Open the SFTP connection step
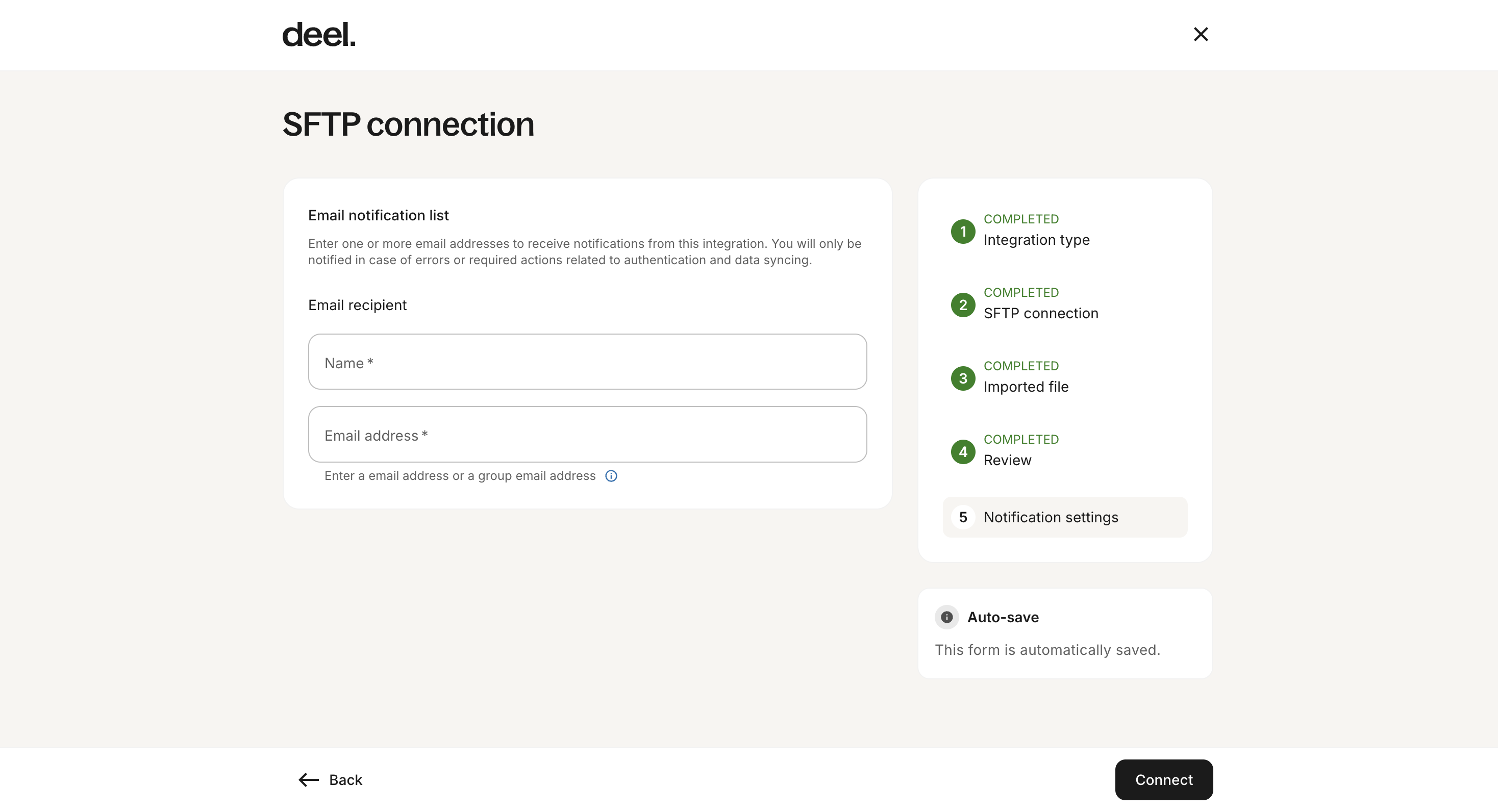(1041, 313)
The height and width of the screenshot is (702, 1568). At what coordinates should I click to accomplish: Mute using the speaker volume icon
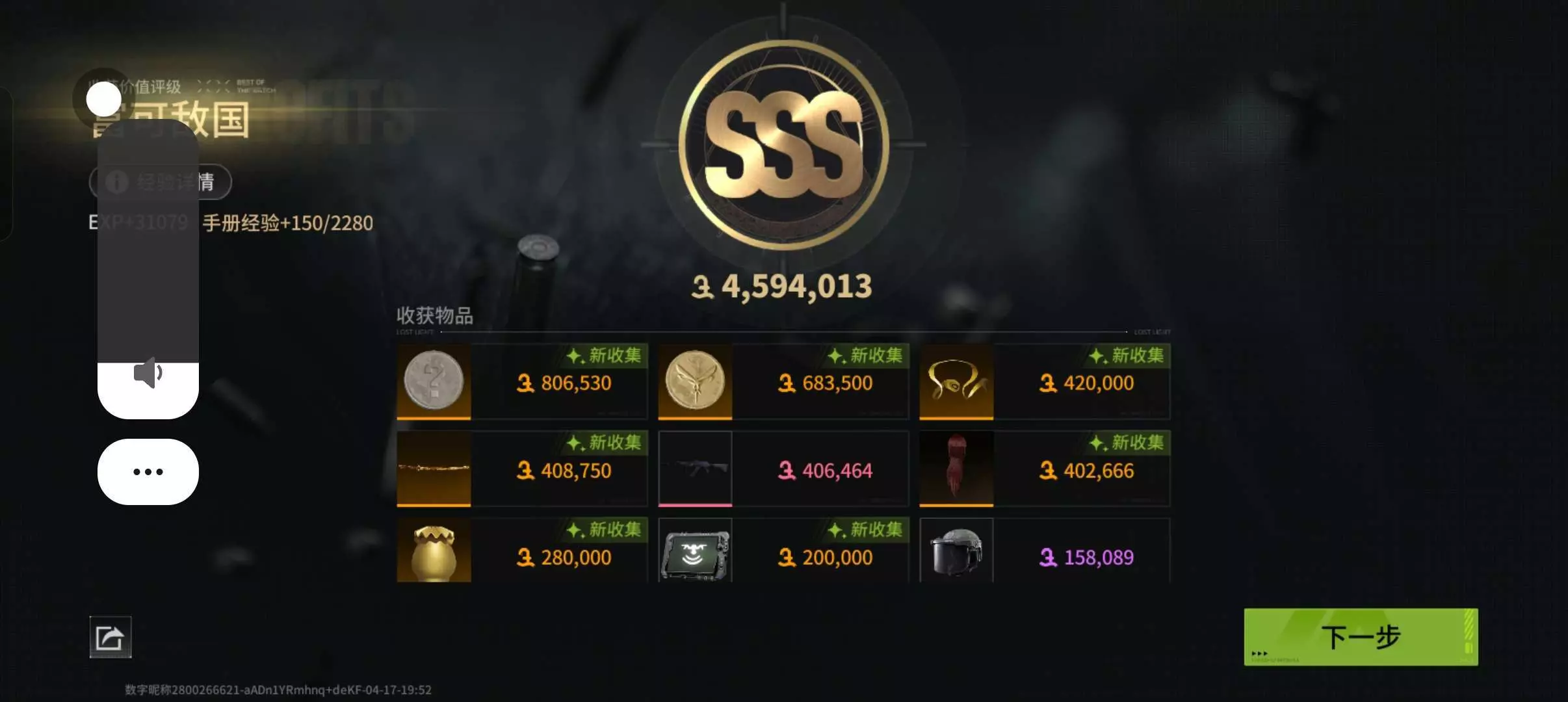[x=148, y=372]
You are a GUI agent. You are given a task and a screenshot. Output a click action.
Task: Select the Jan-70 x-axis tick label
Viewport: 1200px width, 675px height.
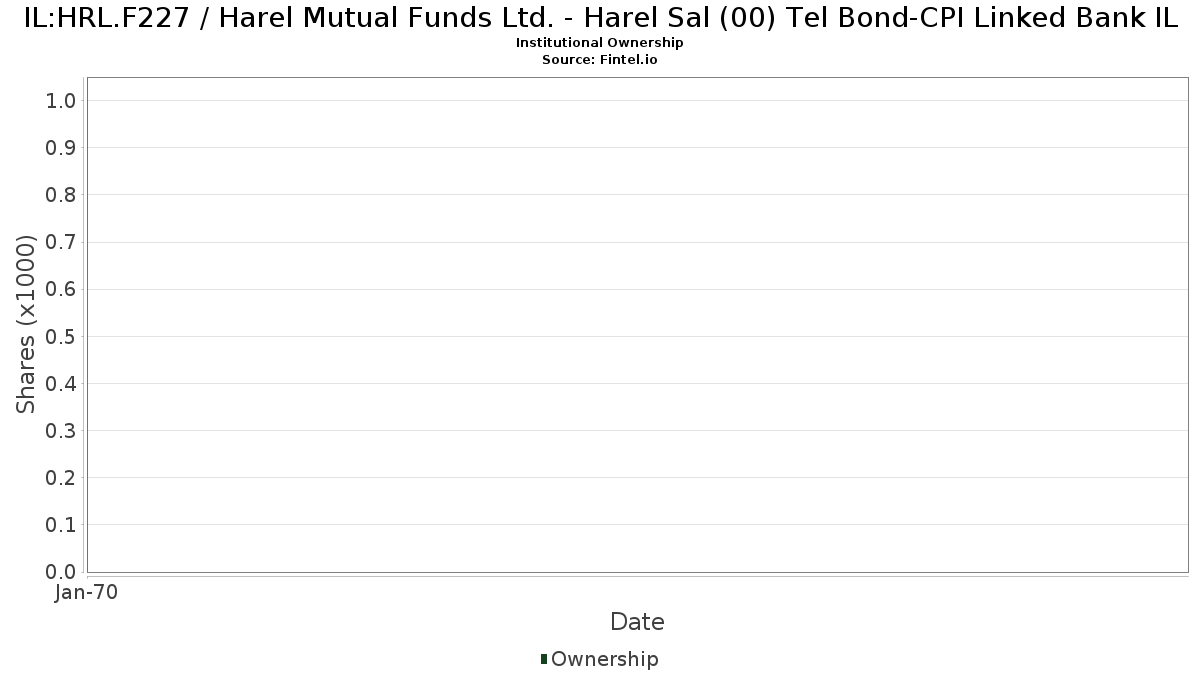pyautogui.click(x=87, y=593)
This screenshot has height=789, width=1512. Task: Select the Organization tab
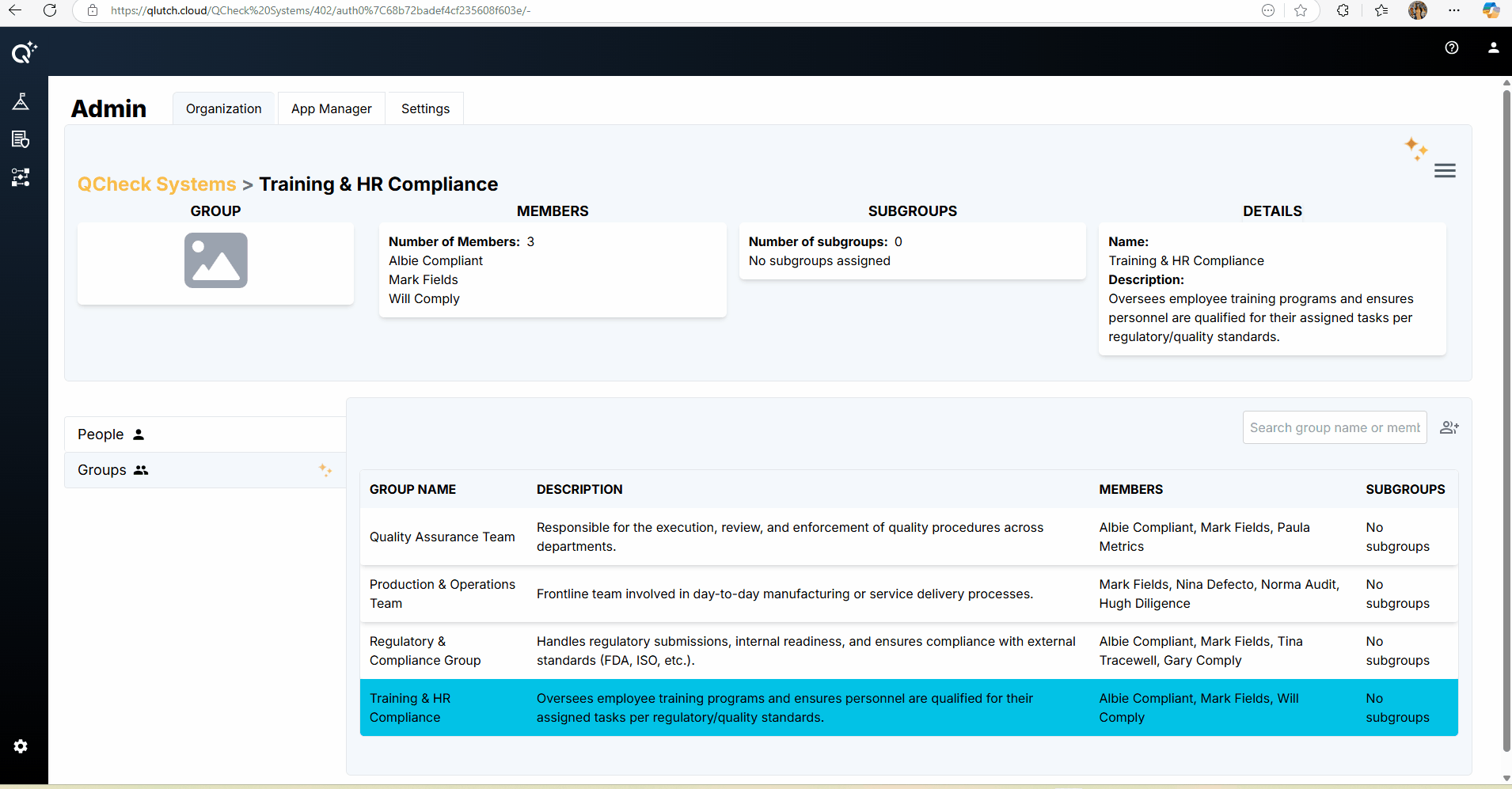[223, 108]
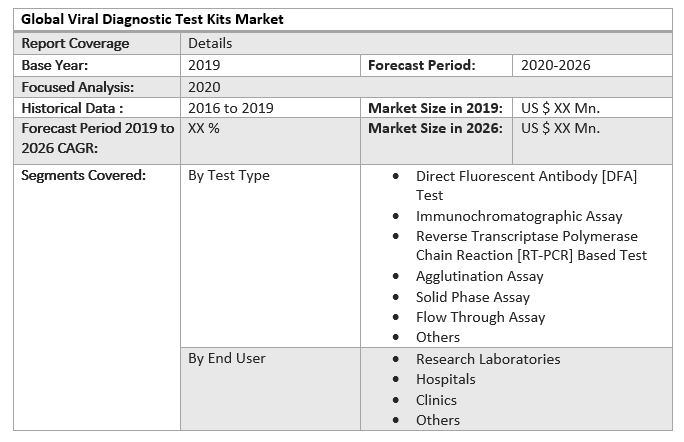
---+---
EXERCISE GOAL:
Excluding pictures, print all lines above exactly.

ANSWER:
Open the SFTP connection step
(1041, 313)
The height and width of the screenshot is (702, 1568). At what coordinates should I click to accomplish: Mute using the speaker volume icon
[x=148, y=372]
You are a GUI agent. You are given a task and a screenshot. Output a click action.
Task: Select the Jan-70 x-axis tick label
Viewport: 1200px width, 675px height.
pyautogui.click(x=87, y=593)
This screenshot has height=789, width=1512. Task: Select the Organization tab
[223, 108]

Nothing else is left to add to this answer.